= Covering of the eyes =

The phrase "covering of eyes" is found in . It is translated literally in Young's Literal Translation. The King James Version inserts the definite article "the", absent in the original text. Almost all other versions treat it as a figurative expression, and translate it according to the meaning, not the individual words.

==The verse==
The verse appears when king Abimelech of Gerar is speaking to Abraham and his wife Sarah whom he had taken as his wife thinking her Abraham's sister:

 וּלְשָׂרָה אָמַר, הִנֵּה נָתַתִּי אֶלֶף כֶּסֶף לְאָחִיךְ--הִנֵּה הוּא-לָךְ כְּסוּת עֵינַיִם, לְכֹל אֲשֶׁר אִתָּךְ; וְאֵת כֹּל, וְנֹכָחַת.

The King James Version translates as follows:
And unto Sarah he said, Behold, I have given thy brother a thousand pieces of silver: behold, he is to thee a covering of the eyes, unto all that are with thee, and with all other: thus she was reproved.
One commentator has interpreted the phrase as implied advice to Sarah to conform to a supposed custom of married women, and wear a complete veil, covering the eyes as well as the rest of the face, but the phrase is generally taken to refer not to Sarah's eyes, but to the eyes of others, and to be merely a metaphorical expression concerning vindication of Sarah (NASB, RSV), silencing criticism (GWT), allaying suspicions (NJB), righting a wrong (BBE, NLT), covering or recompensing the problem caused her (NIV, NLV, TNIV, JB), a sign of her innocence (ESV, CEV, HCSB). The final phrase in the verse, which KJV takes to mean "she was reproved", is taken by almost all other versions to mean instead "she was vindicated", and the word "הוא", which KJV interprets as "he" (Abraham), is interpreted as "it" (the money).
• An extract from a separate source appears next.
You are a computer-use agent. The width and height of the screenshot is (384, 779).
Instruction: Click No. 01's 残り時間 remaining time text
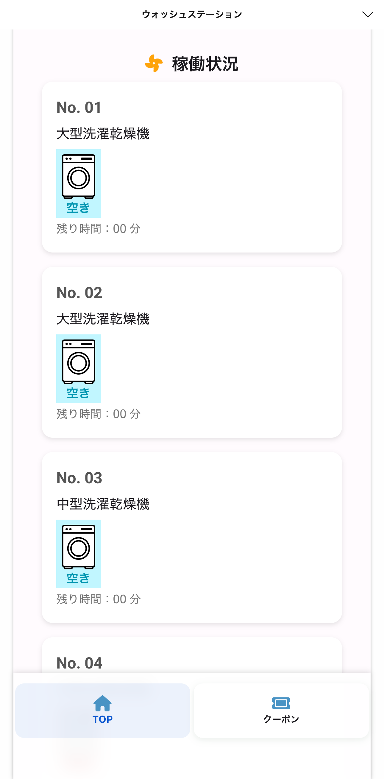(99, 229)
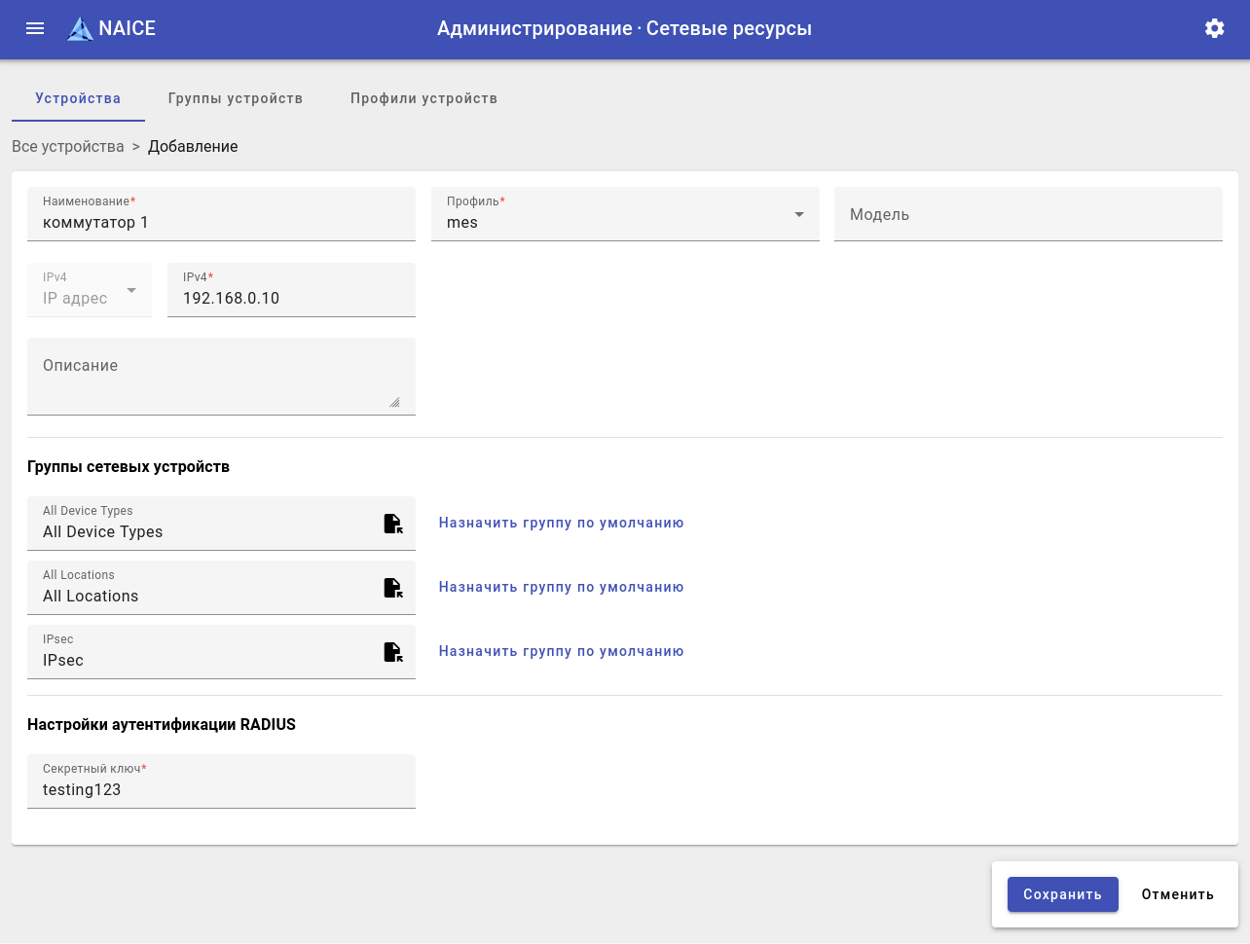Assign default group for All Locations

[561, 587]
Abimelech's statement to Sarah about the giving of 1000 pieces of silver is interpreted in the midrash, and sometimes elsewhere, as a curse and re-translated "... his eyes", in order to interpret it as the reason for Isaac's later blindness in his old age. Such a curse was seen as righteously carried out, since Abraham's deliberate deceit was to blame for Abimelech's innocent error, and hence its visitation on Abraham's son was considered just. More modern critical readings view it simply as an instruction to purchase a veil for Sarah, so that she would be clearly identified as being married, in which case it forms a sly reproach against her for not already wearing one.

The Jewish Encyclopedia agreeing with the general view, namely that the phrase has nothing to do with a material veil, states that Abimelech wants his wrongdoing overlooked in exchange for silver in a kind of ransom (kofer-nefesh, similar to the Teutonic Weregild).

===Current usage===
In some Arabic countries, Ghitaa' al-'Ain (Arabic:غطاء العین) is a veil which covers the eyes, as well as the rest of the face. This kind of veil was traditionally worn by married Muslim women in the Middle Ages. Some Salafi women in the Arab countries of the Persian Gulf such as Saudi Arabia, Yemen, Qatar, Bahrain, Oman and UAE and parts of Iran may still continue to wear eye-veils, but even in those countries this practice is no longer widespread.

Salafiyyah is the only Islamic school of thought and jurisprudence that believes that a woman's awrah in front of unrelated men is her entire body including her face and hands. In 2008, the religious authority in Mecca, Mohammad Habadan called on women to wear veils that reveal only one eye, so that women would not be encouraged to use eye make-up.